Method for Manufacturing Ferroelectric Memory

Abstract

A method for manufacturing a ferroelectric memory includes the steps of forming a driving transistor on a semiconductor substrate, forming a first interlayer dielectric film that covers the driving transistor on the semiconductor substrate, forming a first hydrogen barrier film on the first interlayer dielectric film, and forming a ferroelectric capacitor electrically connected to the driving transistor on the first hydrogen barrier film, wherein hydrogen sintering treatment is conducted between the step of forming the driving transistor and the step of forming the first hydrogen barrier film.

Description

[0001] The entire disclosure of Japanese Patent Application No. 2005-343343, filed Nov. 29, 2005 is expressly incorporated by reference herein.

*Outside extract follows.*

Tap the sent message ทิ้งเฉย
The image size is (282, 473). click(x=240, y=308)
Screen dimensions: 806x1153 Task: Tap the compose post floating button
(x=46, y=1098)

BACKGROUND [0002] 1. Technical Field [0003] The present invention relates to a method for manufacturing a ferroelectric memory having a ferroelectric capacitor. [0004] 2. Related Art [0005] A ferroelectric memory, for example, a ITIC type ferroelectric memory is equipped with a ferroelectric capacitor and a driving transistor for driving the ferroelectric capacitor. In general, in the process of manufacturing ferroelectric capacitors, it is an important task to prevent deterioration of ferroelectric layers. More specifically, in the process of manufacturing a ferroelectric capacitor, after a ferroelectric layer is formed, the ferroelectric layer may be exposed to a hydrogen atmosphere (i.e., a reducing atmosphere) in the steps of forming an interlayer dielectric film, dry-etching and the like. When the ferroelectric layer is exposed to a red...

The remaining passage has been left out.